[RECORDS SUPPLIED]:

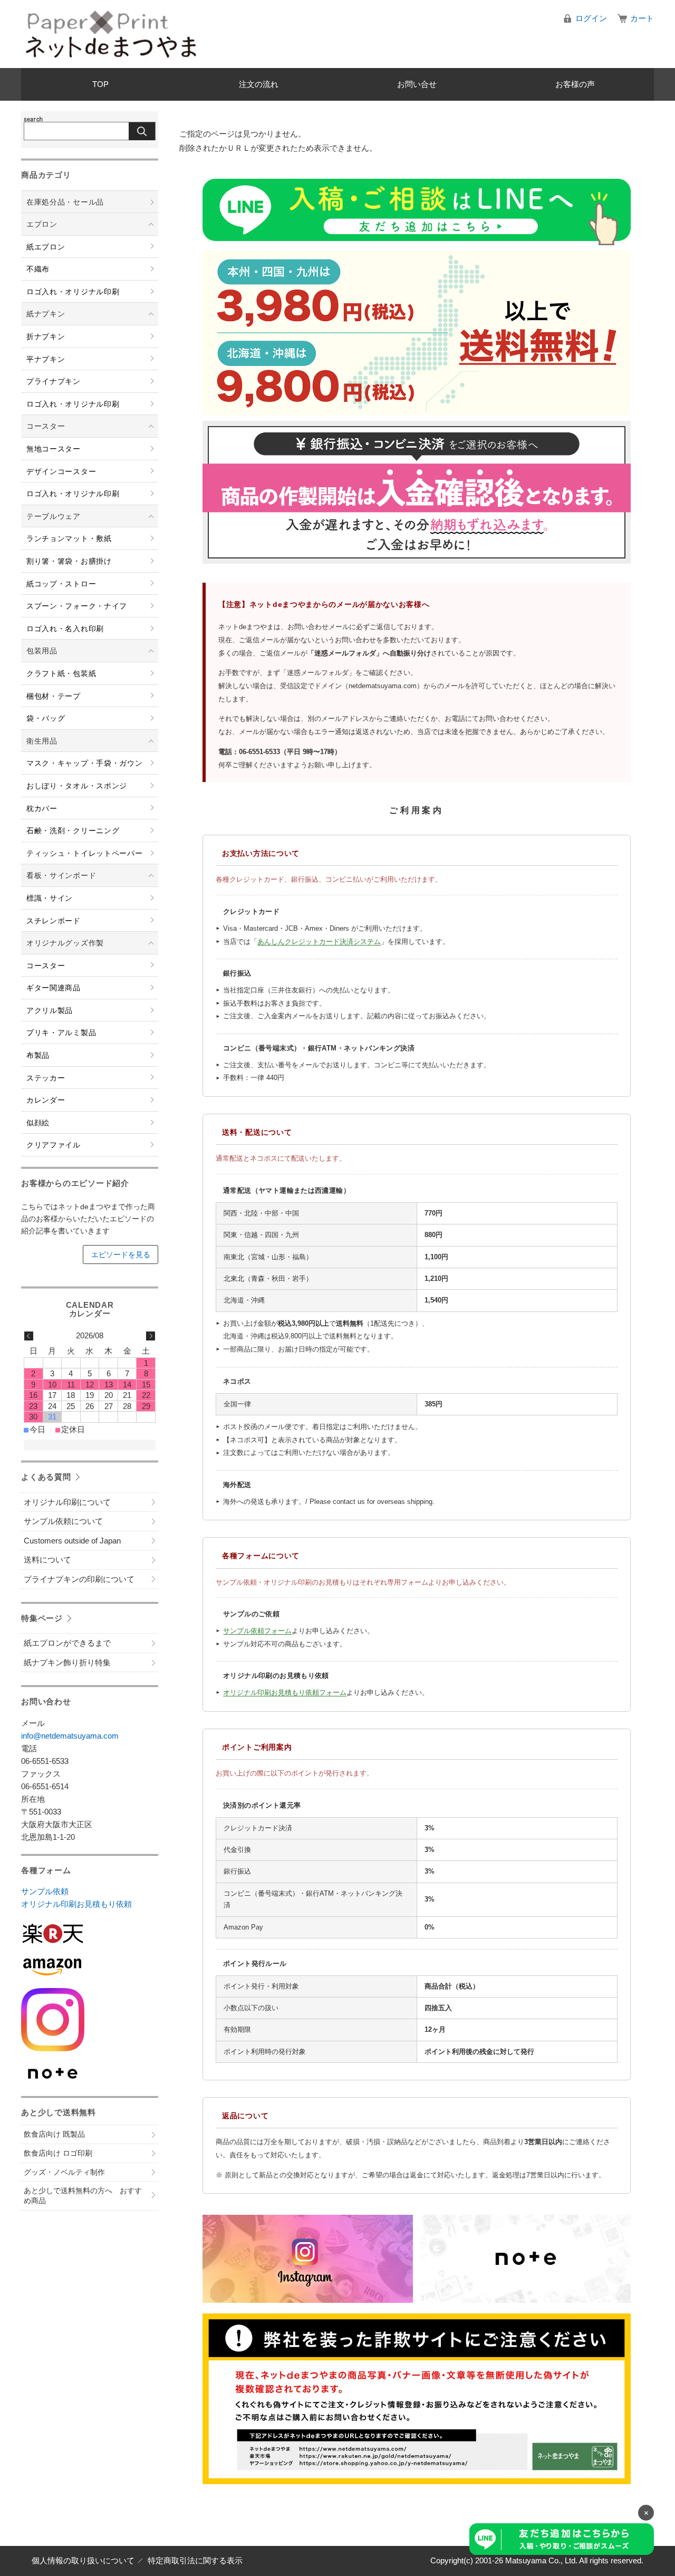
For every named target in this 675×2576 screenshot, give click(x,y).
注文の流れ (258, 84)
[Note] (89, 2074)
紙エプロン (45, 247)
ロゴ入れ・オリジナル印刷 (72, 291)
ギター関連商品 (53, 987)
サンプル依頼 (45, 1891)
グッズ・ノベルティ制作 (64, 2172)
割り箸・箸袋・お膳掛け (69, 561)
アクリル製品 (49, 1010)
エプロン (41, 224)
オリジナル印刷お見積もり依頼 (76, 1903)
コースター (45, 426)
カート (642, 18)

[PROBLEM DETAILS]:
Write out each line exactly, beginning at the one with "ロゴ入れ・オリジナル印刷 (72, 291)" and ending at the final line of the records above, with nothing added.

[WORKED SOLUTION]:
ロゴ入れ・オリジナル印刷 (72, 291)
ギター関連商品 (53, 987)
サンプル依頼 (45, 1891)
グッズ・ノベルティ制作 (64, 2172)
割り箸・箸袋・お膳掛け (69, 561)
アクリル製品 (49, 1010)
エプロン (41, 224)
オリジナル印刷お見積もり依頼 (76, 1903)
コースター (45, 426)
カート (642, 18)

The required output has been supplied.